YOUR GOAL:
Reproduce the listing word for word, from its first line through the line containing "(x=29, y=408)", inclusive, leaving out the pictures.

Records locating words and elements
• • • • • • •
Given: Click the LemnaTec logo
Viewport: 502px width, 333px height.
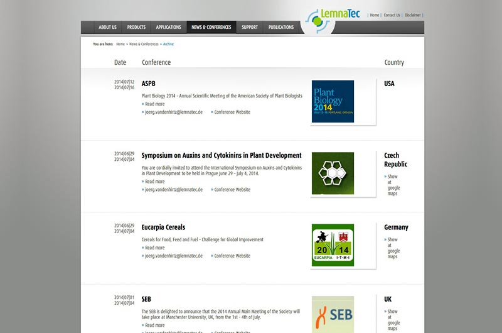Looking at the screenshot, I should click(x=333, y=18).
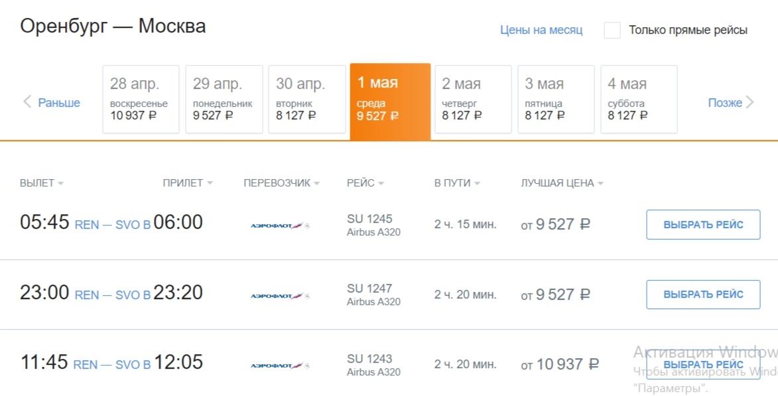The image size is (778, 396).
Task: Sort by ЛУЧШАЯ ЦЕНА column
Action: point(562,183)
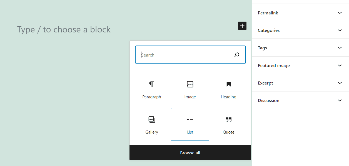Click the black plus block inserter icon

coord(242,26)
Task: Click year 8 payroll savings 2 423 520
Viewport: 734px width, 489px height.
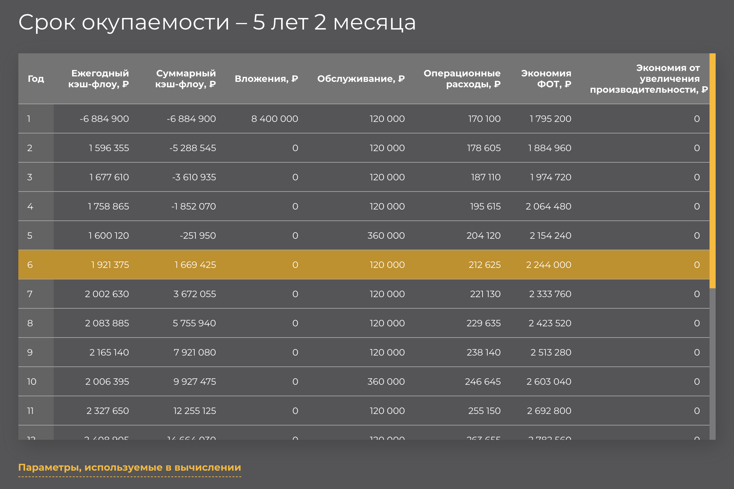Action: click(x=550, y=323)
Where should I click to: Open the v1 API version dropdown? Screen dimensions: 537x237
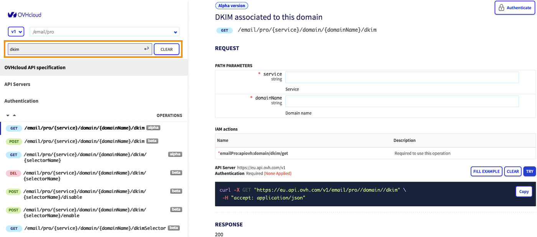click(x=16, y=32)

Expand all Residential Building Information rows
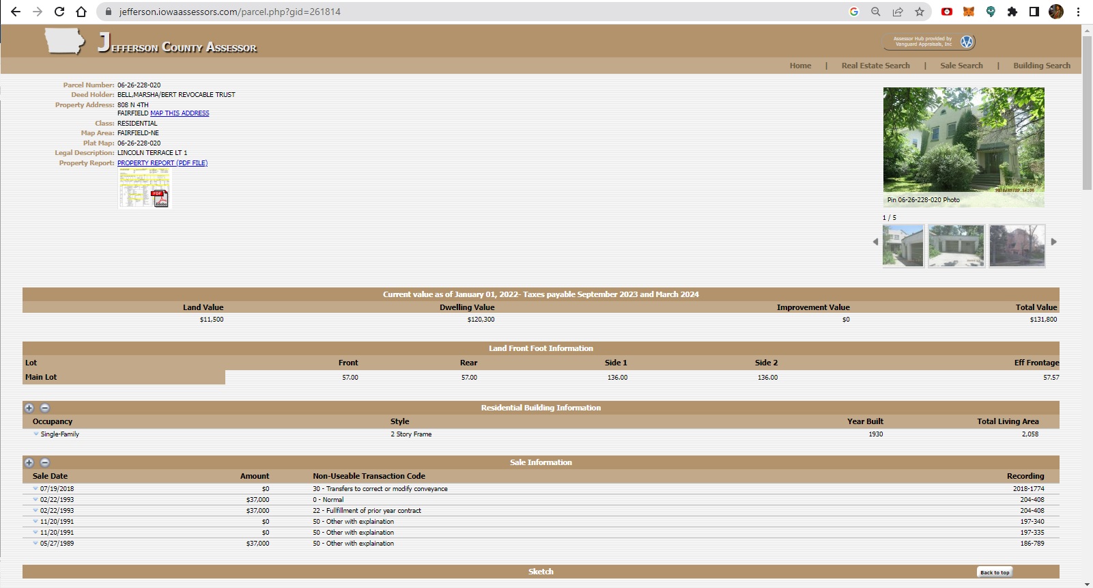(x=29, y=408)
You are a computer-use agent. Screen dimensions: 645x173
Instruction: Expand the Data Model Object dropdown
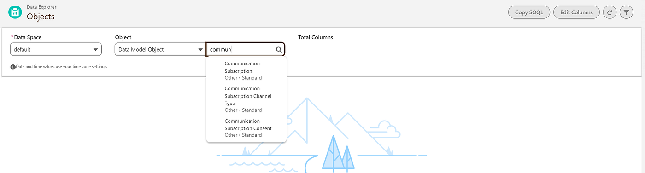pyautogui.click(x=160, y=49)
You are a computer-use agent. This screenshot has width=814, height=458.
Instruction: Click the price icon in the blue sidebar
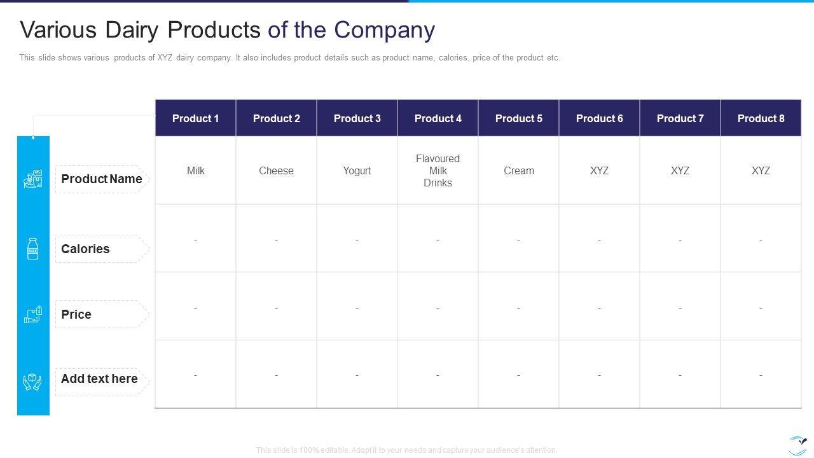click(x=33, y=314)

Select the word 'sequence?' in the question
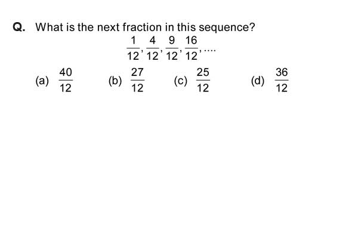227,27
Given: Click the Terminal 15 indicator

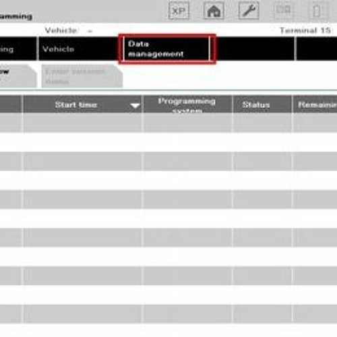Looking at the screenshot, I should 305,30.
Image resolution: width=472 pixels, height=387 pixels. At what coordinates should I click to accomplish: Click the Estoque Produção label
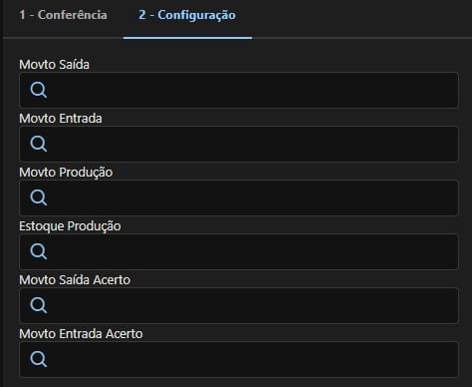[70, 226]
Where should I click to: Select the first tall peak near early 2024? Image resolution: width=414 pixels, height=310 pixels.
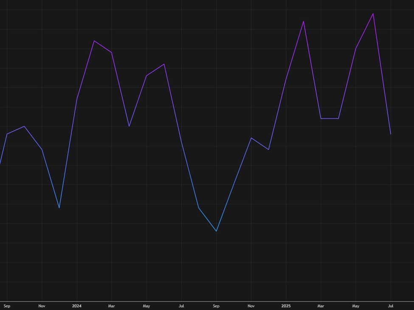[94, 41]
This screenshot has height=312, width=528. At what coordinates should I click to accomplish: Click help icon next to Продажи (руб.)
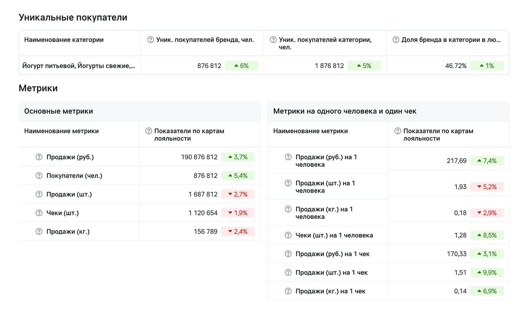point(39,157)
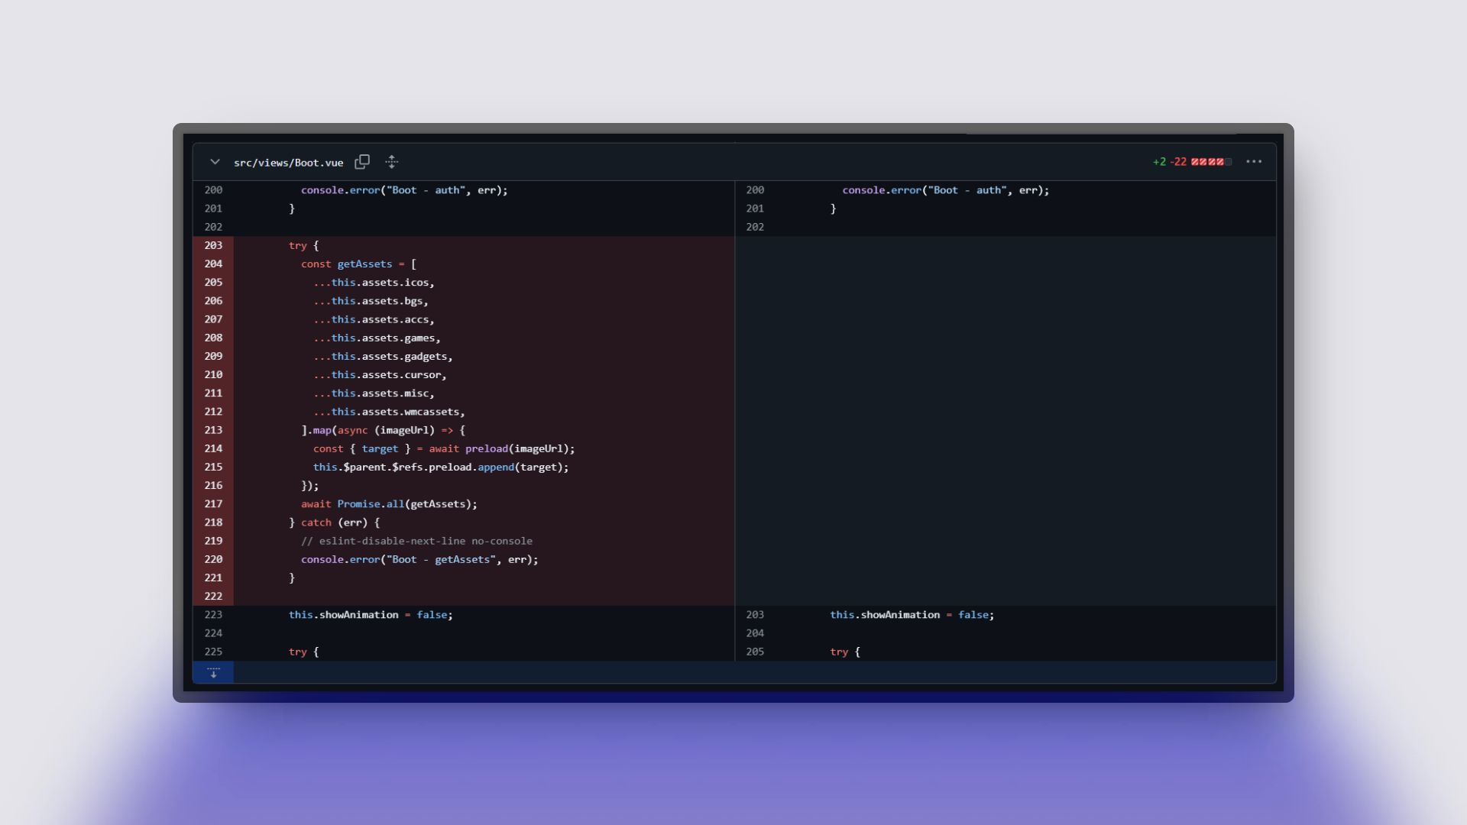This screenshot has height=825, width=1467.
Task: Click the copy file path icon
Action: pyautogui.click(x=363, y=162)
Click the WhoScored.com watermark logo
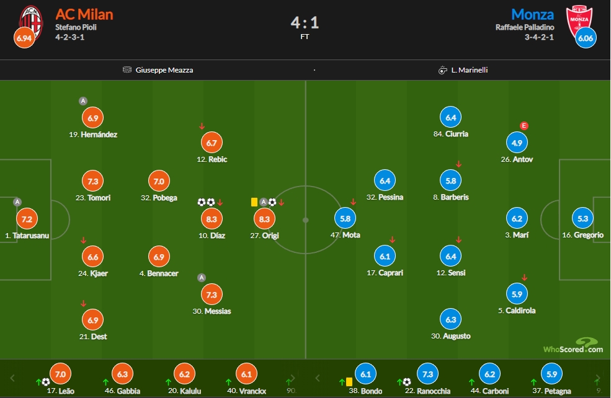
• • • • • • •
EXERCISE RESPONSE:
Given: Click the LemnaTec logo
Viewport: 502px width, 333px height.
Looking at the screenshot, I should click(x=333, y=18).
The image size is (778, 396).
Task: Sort by ЛУЧШАЯ ЦЕНА column
Action: point(562,183)
Click the black plus block inserter icon

coord(242,26)
Task: Click year 8 payroll savings 2 423 520
Viewport: 734px width, 489px height.
Action: click(x=550, y=323)
Where should I click to: Open the v1 API version dropdown? Screen dimensions: 537x237
click(x=16, y=32)

Expand all Residential Building Information rows
(x=29, y=408)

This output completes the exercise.